# Thank you MrExcel.com!



## Andrew Fergus (Mar 15, 2006)

I know this subject has been raised plenty of times but I just wanted to say a huge THANK YOU to MrExcel.com.  Why?

I decided some time ago I wanted a career change into IT (particularly software development etc.) and in my own time I have focused on learning new skills with Access and taught myself VBA, VB and Python.  These aren't the newest technologies I know but once you have worked with languages such as COBOL, these sorts of languages / applications are easy to learn and the concepts are transferrable to any language.  However, without any formal qualifications in these areas, I needed some credibility in order to be taken seriously.  Hence my involvement in MrExcel.com and my focus within the Access forum (and in any case I can't keep up with Excel gurus and I don't understand most of the Excel questions!).

I used my contributions on this site as a reference and today it paid off with a new contract.  So thank you MrExcel!  I may not be posting so much in future due to work commitments but I won't be far away.....

Andrew


P.S. This is still my favourite forum!


----------



## PaddyD (Mar 15, 2006)

Cool  & kudos on innovative use of the forum in the reference


----------



## SydneyGeek (Mar 15, 2006)

Hey Andrew, 

Congratulations!
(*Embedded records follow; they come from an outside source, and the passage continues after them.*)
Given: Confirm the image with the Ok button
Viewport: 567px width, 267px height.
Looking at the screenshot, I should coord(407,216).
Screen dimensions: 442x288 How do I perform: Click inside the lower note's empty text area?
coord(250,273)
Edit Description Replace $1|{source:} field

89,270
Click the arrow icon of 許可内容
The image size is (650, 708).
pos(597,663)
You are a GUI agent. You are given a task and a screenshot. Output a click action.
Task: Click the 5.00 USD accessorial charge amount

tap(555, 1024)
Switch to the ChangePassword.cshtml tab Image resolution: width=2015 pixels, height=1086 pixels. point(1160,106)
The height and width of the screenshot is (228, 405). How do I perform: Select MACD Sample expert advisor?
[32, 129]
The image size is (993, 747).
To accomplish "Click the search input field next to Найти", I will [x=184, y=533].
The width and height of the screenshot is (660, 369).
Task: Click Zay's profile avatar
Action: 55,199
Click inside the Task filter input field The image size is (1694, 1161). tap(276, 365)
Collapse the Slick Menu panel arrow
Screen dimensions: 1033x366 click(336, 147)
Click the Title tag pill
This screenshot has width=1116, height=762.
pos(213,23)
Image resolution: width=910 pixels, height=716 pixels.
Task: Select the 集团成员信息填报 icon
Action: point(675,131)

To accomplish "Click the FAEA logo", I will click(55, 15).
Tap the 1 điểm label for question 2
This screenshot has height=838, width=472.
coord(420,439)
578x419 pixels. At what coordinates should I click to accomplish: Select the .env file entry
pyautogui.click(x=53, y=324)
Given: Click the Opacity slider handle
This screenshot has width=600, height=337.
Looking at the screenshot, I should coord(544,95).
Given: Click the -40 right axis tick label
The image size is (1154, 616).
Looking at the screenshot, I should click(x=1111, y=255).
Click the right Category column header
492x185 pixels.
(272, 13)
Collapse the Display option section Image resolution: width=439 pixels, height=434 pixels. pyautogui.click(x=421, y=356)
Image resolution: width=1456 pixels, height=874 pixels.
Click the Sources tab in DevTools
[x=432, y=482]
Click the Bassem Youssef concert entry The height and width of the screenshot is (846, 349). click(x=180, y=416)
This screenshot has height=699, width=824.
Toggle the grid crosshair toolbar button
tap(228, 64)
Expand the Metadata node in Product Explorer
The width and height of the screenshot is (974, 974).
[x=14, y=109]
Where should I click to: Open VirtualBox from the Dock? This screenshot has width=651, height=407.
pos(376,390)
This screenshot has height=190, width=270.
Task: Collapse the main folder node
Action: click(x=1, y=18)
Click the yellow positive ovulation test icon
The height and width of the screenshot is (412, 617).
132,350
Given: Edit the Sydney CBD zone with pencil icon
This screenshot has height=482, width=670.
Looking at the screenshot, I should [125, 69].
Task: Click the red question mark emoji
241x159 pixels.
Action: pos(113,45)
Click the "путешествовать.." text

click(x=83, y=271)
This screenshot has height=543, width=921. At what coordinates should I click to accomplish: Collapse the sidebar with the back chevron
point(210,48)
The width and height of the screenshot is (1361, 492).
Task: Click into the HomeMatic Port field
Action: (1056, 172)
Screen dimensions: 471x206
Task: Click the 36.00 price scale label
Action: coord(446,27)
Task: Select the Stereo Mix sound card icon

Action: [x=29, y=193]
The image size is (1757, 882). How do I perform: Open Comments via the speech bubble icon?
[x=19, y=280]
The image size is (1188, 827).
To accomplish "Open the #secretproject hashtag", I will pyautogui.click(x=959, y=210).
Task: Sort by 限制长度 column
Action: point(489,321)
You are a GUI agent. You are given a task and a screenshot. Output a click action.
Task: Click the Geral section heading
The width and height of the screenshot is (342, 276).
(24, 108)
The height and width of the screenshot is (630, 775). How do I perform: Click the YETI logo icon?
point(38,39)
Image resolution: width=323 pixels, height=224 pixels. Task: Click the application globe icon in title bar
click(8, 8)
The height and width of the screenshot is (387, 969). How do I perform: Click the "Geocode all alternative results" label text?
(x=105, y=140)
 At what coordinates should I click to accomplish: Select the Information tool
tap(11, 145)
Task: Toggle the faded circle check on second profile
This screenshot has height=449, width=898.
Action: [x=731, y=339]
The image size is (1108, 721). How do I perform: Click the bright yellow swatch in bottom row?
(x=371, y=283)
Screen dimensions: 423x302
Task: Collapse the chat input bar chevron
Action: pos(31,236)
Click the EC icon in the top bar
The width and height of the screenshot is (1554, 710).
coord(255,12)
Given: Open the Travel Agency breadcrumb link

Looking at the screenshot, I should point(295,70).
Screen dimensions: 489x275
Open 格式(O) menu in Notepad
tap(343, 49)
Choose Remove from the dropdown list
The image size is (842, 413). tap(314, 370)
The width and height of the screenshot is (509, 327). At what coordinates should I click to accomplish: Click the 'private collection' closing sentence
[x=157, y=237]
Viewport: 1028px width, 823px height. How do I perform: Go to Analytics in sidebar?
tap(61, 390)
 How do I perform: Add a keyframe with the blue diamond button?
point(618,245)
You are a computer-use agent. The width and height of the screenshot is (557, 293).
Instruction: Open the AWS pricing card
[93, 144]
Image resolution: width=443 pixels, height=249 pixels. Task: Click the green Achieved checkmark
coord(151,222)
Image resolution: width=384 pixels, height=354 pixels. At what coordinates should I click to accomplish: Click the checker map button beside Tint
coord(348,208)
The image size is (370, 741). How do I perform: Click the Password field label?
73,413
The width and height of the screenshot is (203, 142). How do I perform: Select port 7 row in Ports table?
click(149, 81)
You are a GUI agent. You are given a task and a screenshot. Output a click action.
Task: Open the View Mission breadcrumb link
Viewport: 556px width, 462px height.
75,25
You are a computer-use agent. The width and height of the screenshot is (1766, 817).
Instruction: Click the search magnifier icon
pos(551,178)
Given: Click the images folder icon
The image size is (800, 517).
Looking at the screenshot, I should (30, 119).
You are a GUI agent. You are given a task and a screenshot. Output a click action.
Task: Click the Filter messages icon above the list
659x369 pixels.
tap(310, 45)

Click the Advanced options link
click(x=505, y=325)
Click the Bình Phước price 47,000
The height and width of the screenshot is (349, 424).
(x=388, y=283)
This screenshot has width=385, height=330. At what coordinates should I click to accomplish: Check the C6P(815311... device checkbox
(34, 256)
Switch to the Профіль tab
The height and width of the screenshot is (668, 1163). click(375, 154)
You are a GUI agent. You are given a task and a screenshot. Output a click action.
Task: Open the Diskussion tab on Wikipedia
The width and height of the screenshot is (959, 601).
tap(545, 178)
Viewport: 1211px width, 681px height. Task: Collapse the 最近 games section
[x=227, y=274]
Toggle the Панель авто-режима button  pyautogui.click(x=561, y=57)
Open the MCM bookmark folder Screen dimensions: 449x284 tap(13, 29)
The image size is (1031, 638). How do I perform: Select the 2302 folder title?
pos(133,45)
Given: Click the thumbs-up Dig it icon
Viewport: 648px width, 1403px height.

Hope the contract turns into something really good (I'm well into the third year of an 8-week contract at the moment)

See you around

Denis


----------



## Andrew Fergus (Mar 16, 2006)

Thanks guys.

After making 1,500+ posts in the Access forum, I figured that had to be worth something and I guess so did my client.  The employment consultants seem to love the concept of helping others on an international forum - so I recommend others should also use this as a reference site too!  A word of caution : make sure you have your photo as your avatar to provide some proof that it is you (yet another reason to join Erik's DRAFT).

Here's hoping my 3 month contract extends like your Denis - although I'm not so sure about the 3 years part.....I will have to wait and see.

Andrew


----------